Tips for on Screen Image Color to Match Printed Color

In today’s fast paced environment, we’re looking for the images on our monitors to look exactly the same when they are printed. However sometimes what we see in its printed form can look extremely different; lighter, darker, grainy, and awful! So, how can we ensure that what we see on the screen is what we see in print? Here are some tips to help close this gap.

  1. Calibrate your monitor. The quick way to do this is with a calibration program that your operating system offers. I use Windows so I would go to the Control Panel > Display > Calibrate color. This isn’t fail proof, but a good first effort. By the way, some people recommend that you let your monitor warm up for at least 30 minutes before calibrating.

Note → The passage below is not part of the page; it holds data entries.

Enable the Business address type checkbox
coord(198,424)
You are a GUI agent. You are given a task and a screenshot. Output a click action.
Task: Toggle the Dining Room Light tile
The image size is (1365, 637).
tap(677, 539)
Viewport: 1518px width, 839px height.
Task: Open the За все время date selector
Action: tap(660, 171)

  2. Purchase an automated tool for monitor calibration. Do an online search for “monitor calibration tool” and you will find loads of options in as many price ranges. Typically these systems have a hardware device that is placed on your monitor. The sensor on the device measures a set of color patches to determine the limits of the monitor’s color display capability. The included software uses the sensor’s findings to calibrate your monitor.

  3. Check the photo editing/scrapbooking software you use to see if it has additional settings/tools to help match monitor color to printed color. Some programs have a “no color management” setting. This setting is mostly to benefit pre-press operators (those in a professional printing environment). Try using the software with it turned off and see if that helps.

  4. While we’re thinking about photo editing, the more you crop and edit, the more pixilated your image can become. Cropping close reduces file size and pixel count. And if you sharpen your images, that can contribute to graininess, especially after cropping. Minimize editing to maximize printing.

  5. You may also want to keep in mind the brightness setting on the monitor and other outside lighting. Glare caused by lamps or natural light can affect how you see images on the screen.

  6. If all else fails, print an image, hold it up to your monitor and manually change the color/contrast settings.

The goal for calibrating your screen is for your printed photo to look very close to how it looked on your computer screen. Once you have your system set up the way you like, plan on re-calibrating every 2-4 weeks.